Tuesday, April 12, 2016

Russell on mind

Alan Wood writes in ‘The Analysis of Mind’, the twelfth chapter of his Bertrand Russell: ‘In prison, Russell had proclaimed the freedom of the human spirit, and the power of mind to move unfettered even though the body was confined: “I am free, and the world shall be.” Simultaneously he was working towards a philosophy whereby not only were the thoughts of his mind hardly free, but his mind did not even exist in the commonly accepted sense, and any difference in kind between mind and matter was declared illusory. He told Clifford Allen in April 1919 that “the gods, seeing I was engaged in proving there is no such thing as mind, have sent me such a cold as to give me, for the present, personal proof of the truth of my thesis”.’ (p. 118)

I am still preoccupied with The Problems of Philosophy which Russell wrote in 1912. At that time, he viewed Mind as an entity in its own right, and I find his characterization of it valid and valuable: ‘The faculty of being acquainted with things other than itself is the main characteristic of a mind. Acquaintance with objects essentially consists in a relation between the mind and something other than the mind.’ (Chapter IV. ‘Idealism’, p. 37 in Amazon’s edition). Had Russell properly reflected on this insight, he could never have assimilated Mind to Matter, and he could never have developed his erroneous sense-data theory. For the division that separates ‘me’ from ‘the world around me’, ‘you’ from ‘the world around you’ is the fundamental ‘datum’, the fundamental characterization of our minds. I put the term ‘datum’ in quotation marks, for everything presented to my mind as a ‘datum’ is constructed for it by an X, the part of our nature of which we are not conscious, which receives the information as it is processed by our brains and transforms it into that which our minds accept as given, as something outside us. The ‘given-ness’ of this ‘outside us’, which is in fact inside us, in our minds, is absolutely essential for our interaction with one another and with the physical world in which we live.

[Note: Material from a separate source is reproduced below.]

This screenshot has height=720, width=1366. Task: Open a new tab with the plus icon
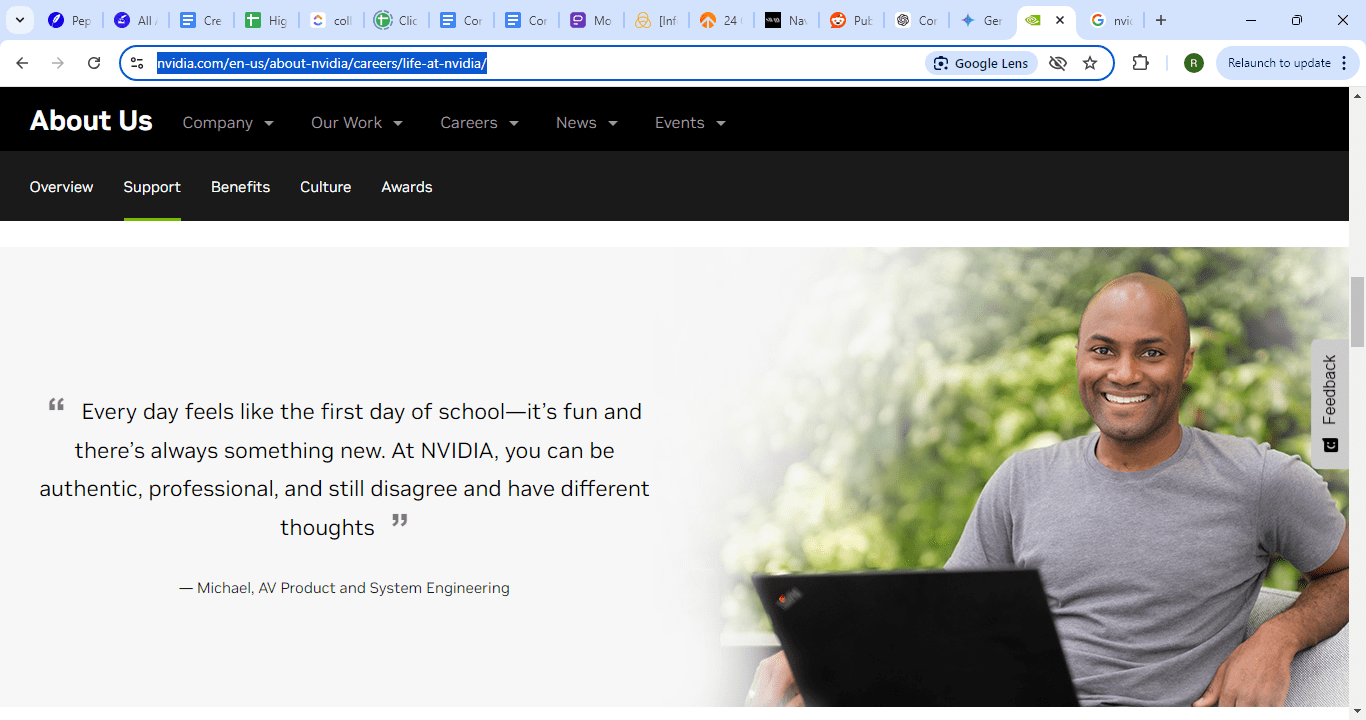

I believe that this fundamental faculty of mind spotted by Russell, ‘the faculty of being acquainted with things other than itself’ characterizes in principle all living beings that are capable of avoiding danger on the basis of the physical effects of that danger while it is yet at some distance, however small, and capable of following a source of nutrition on the basis of the physical effects of that nutrition on their organism while yet at some distance. For this involves perceiving those physical effects as something what they are not. I think that we should contemplate the possibility of rudimentary minds emerging as far back as we can meaningfully talk about elementary ‘brains’. Let me quote Roger Carpenter and Benjamin Reddi: ‘For a single-celled organism such as an amoeba, coordination is essentially chemical: its brain is its nucleus, acting in conjunction with its other organelles. But a multicellular organism clearly needs some system of communication between its cells, particularly when, as in the primitive invertebrate Hydra, they are specialized into different functions: secretion, movement, nutrition, defence and so on. Communication between cells practically always means chemical communication.’ (Neurophysiology, p. 3) Up until that moment in the development of life it makes sense to talk of ‘neutral monism’, with no differentiation between Mind and Matter, this Mind-Matter having an unrealized potentiality of constituting Mind and Matter as different from each other.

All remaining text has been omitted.